[Saved data entries]

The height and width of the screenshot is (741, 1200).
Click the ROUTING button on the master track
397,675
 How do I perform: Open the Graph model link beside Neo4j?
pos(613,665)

**Task to carry out**. Find the line that contains "Click the ROUTING button on the master track". Repeat it and every line after it, exactly as written, up to and including the last line of the records above.

**Response area**.
Click the ROUTING button on the master track
397,675
 How do I perform: Open the Graph model link beside Neo4j?
pos(613,665)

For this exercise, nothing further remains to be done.